ATTENTION: You must use Orca version 5 which ships with the latest SDK so that the schema will include the description of the MsiLockPermissionsEx table.
Step 1 – Remove Legacy LockPermissions Table.
If both LockPermissions and MsiLockPermissionsEx are in the same package – the package will fail with an error when run on Windows 7 or later.
Step 2 – Add the MsiLockPermissionsEx Table.
From the main menu bar select Table and then Add Table. Select MsiLockPermissionsEx and click OK. (MsiLockPermissionsEx will only appear in this list for Orca 5 and later.)
Step 3 – Install the Software.
In order to use the standard Windows tools to set permissions on application objects, the application must be installed.
Step 4 – Use Regedit to Set Registry Permissions.
Select the desired application key and edit the permissions. By default the permissions you apply will apply to the registry key and and will be inherited by sub-keys created by Windows Installer during the install.
Step 4 – Granting Authenticated Users Full Control.
In this example we will simply give Authenticated Users full permissions.
Step 5 – Copy the Key name Before Leaving Regedit.
Step 6 – From An Elevated CMD Prompt Run CSI_GetSDDLFromObject.vbs
Step 7 – At The Prompt, Paste in the Registry Key Name and Click OK.

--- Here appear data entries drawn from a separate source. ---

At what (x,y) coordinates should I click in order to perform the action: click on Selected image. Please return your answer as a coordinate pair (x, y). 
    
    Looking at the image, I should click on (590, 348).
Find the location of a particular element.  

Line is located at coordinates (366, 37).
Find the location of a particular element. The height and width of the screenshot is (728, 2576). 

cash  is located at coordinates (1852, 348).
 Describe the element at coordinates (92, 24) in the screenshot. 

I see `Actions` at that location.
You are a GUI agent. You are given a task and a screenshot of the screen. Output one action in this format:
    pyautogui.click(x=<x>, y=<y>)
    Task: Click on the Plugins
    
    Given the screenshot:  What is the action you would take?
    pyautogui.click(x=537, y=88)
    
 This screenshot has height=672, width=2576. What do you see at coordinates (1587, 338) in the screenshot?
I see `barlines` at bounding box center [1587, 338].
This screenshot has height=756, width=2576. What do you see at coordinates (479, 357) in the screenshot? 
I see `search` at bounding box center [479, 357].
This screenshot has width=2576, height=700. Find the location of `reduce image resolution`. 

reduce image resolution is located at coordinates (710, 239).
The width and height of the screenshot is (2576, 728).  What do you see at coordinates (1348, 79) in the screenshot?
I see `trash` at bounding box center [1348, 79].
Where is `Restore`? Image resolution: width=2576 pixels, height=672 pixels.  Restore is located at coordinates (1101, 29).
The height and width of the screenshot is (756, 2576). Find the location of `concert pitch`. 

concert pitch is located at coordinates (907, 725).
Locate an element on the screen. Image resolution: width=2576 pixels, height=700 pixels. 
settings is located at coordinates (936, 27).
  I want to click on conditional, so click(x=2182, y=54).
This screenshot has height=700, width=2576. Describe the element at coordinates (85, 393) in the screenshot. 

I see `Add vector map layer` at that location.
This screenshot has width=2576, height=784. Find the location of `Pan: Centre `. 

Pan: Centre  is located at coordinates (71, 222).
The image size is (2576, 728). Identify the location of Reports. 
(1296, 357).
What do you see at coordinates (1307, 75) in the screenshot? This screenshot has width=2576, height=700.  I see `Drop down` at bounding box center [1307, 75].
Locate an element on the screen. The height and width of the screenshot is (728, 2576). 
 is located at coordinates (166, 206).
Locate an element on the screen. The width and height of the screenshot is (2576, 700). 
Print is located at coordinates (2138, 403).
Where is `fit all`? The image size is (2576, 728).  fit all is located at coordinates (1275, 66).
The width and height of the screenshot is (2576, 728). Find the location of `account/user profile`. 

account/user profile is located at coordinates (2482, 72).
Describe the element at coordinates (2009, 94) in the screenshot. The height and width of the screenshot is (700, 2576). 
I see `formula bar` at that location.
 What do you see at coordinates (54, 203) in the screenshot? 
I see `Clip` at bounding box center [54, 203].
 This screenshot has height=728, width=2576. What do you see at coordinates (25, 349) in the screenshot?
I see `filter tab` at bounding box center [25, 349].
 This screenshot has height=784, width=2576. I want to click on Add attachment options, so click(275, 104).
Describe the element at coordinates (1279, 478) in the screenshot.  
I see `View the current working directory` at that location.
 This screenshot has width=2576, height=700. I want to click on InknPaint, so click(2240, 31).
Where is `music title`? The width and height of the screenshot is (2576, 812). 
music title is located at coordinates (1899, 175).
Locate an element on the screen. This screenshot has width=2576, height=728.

Step 8 – When the SDDL Displays, Press CTRL-C to Copy It.
Leave the script display window up as you may need to copy the SDDL again.
Step 6 – In Orca Click the Registry Table and Locate a Reference To the Key.
For the located row, write down the value in the "Registry” column. IMPORTANT: This value is case sensitive.
If there are a lot of registry keys, select Edit > Find and type in the name of the key WITHOUT the hive (first part). If there is more than one value being set in that key, there will be more than one reference to it in the Registry table. You can pick any of them, however, be careful to reference the SAME Registry table row in future updates.
Step 7 – Click the MsiLockPermissionsEx Table and from the Main Menu Bar Select Table > Add Row.
Step 8 – Using Windows Explorer to Set Permissions on the Program Files Folder for Authenticated Users to Have Full control
Step 9 – Run CSI_GetSDDLFromObject.vbs (elevated) and Specify the Folder Name.
Step 10 – Use CTRL-C to Copy The SDDL Permissions String
STEP 11 – Find the Directory Table Key of A Component That has Files That Will Be Copied to The Program Files Folder
Step 12 – Add a Row to the CreateFolder Table
Step 13 – Ensure CreateFolders Standard Action is In the InstallExecuteSequence Table.
Step 14 – Add a MsiLockPermissionsEx Table Row
By default the permissions you apply will apply to the folder and all files within it and will be inherited by all files and folders created by Windows Installer during the install.